Relevance and research question: In recent years social networks have increasingly been used to study political opinion formation, monitor electoral campaigns and predict electoral outcomes. Still, the main problem of these studies is that data from social networks are usually not a representative sample of the whole population as, for example, people using social media are generally young. In this paper we contribute to overcome sample biases by balancing Twitter data with information from a traditional surveys with the aim of nowcasting and predicting the outcome of a constitutional referendum that recently took place in Italy.

Methods & data: Data used in this research are collected from two different sources. First, using the Twitter API we collect tweets expressing voting intentions during the four weeks before the elections obtaining approximately one million tweets. Second, we use data from a traditional survey containing people’s voting intentions and demographic information such as gender and year of birth. On the first set of data we perform a sentiment analysis as proposed by Hopkins and King (2010) to study voting intentions of Twitter users.

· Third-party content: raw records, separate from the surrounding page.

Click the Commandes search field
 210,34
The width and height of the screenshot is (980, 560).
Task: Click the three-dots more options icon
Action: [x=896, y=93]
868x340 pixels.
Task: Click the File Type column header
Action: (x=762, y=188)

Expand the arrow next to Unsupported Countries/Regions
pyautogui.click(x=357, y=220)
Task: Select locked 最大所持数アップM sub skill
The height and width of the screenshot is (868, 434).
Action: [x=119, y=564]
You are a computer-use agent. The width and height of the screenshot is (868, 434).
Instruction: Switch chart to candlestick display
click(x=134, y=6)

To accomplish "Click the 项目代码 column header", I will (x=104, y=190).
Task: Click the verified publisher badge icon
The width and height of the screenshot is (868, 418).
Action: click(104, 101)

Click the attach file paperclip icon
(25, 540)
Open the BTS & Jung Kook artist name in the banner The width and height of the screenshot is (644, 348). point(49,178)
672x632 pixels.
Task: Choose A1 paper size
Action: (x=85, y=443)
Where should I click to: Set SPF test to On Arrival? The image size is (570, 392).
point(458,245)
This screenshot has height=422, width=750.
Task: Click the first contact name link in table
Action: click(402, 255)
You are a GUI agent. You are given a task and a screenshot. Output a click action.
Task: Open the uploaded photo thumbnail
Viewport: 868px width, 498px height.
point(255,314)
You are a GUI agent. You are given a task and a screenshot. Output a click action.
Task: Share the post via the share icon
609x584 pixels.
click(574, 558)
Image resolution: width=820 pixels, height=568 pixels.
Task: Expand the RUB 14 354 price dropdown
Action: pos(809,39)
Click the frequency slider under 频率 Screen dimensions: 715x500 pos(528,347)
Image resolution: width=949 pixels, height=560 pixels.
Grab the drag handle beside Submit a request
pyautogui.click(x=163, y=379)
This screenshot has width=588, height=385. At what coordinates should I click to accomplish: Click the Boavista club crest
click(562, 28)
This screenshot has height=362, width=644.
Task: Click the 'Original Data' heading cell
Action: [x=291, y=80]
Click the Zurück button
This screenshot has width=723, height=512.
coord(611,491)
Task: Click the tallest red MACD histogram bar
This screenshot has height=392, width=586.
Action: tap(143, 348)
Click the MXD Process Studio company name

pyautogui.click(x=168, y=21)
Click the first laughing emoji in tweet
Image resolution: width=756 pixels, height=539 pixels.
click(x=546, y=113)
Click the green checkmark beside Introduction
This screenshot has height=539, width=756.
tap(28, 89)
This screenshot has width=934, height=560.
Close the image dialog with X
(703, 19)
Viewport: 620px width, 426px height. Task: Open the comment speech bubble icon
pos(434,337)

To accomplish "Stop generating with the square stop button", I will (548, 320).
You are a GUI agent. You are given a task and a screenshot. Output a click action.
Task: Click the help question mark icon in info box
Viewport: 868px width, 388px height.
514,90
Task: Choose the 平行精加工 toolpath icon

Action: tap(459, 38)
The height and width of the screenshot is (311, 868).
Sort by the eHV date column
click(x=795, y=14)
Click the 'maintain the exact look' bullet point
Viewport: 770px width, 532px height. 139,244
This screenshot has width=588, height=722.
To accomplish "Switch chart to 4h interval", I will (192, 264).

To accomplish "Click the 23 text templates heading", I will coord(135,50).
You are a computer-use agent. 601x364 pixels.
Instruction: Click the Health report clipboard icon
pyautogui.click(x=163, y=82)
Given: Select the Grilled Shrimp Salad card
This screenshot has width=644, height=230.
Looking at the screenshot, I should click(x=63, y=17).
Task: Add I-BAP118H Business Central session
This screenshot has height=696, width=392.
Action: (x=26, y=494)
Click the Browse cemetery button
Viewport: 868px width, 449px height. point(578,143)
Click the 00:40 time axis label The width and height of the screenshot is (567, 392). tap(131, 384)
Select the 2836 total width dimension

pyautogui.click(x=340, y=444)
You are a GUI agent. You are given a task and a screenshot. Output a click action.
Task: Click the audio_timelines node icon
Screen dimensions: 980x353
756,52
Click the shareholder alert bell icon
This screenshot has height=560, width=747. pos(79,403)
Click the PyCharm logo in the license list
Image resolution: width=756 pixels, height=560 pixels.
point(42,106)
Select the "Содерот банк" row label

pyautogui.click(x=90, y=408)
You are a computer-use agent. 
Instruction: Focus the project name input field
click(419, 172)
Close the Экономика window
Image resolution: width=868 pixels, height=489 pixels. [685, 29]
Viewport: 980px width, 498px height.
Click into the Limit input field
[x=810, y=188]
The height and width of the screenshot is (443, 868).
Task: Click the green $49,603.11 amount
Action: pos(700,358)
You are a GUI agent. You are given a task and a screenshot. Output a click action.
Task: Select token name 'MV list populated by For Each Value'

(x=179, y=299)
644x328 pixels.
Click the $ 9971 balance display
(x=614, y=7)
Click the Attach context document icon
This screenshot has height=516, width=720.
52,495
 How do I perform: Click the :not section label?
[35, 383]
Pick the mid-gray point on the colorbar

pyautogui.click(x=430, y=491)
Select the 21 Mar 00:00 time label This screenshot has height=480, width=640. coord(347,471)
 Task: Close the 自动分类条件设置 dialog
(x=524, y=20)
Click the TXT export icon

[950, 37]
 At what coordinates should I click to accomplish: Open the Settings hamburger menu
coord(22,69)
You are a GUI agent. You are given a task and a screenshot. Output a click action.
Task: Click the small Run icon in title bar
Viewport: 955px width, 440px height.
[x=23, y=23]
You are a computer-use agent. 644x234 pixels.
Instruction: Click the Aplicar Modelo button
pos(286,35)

Then, to improve the social media forecast, we derive an appropriate set of weights based on the survey’ s information providing an efficient approach to balance the sample’s characteristics and adjust the forecast.

Moreover we perform a topic modelling analysis using a Latent Dirichelet Allocation model (LDA) to extract frequent topics and keywords from the Twitter data.

Results: Results show that we are correctly able to predict the outcome of the referendum, also in comparison with predictions achieved by using data from social media and traditional surveys separately.

Moreover we find that connected to voting “yes” at referendum there are positive words such as future and change while connected to voting “no” there are words such ad fear and risk.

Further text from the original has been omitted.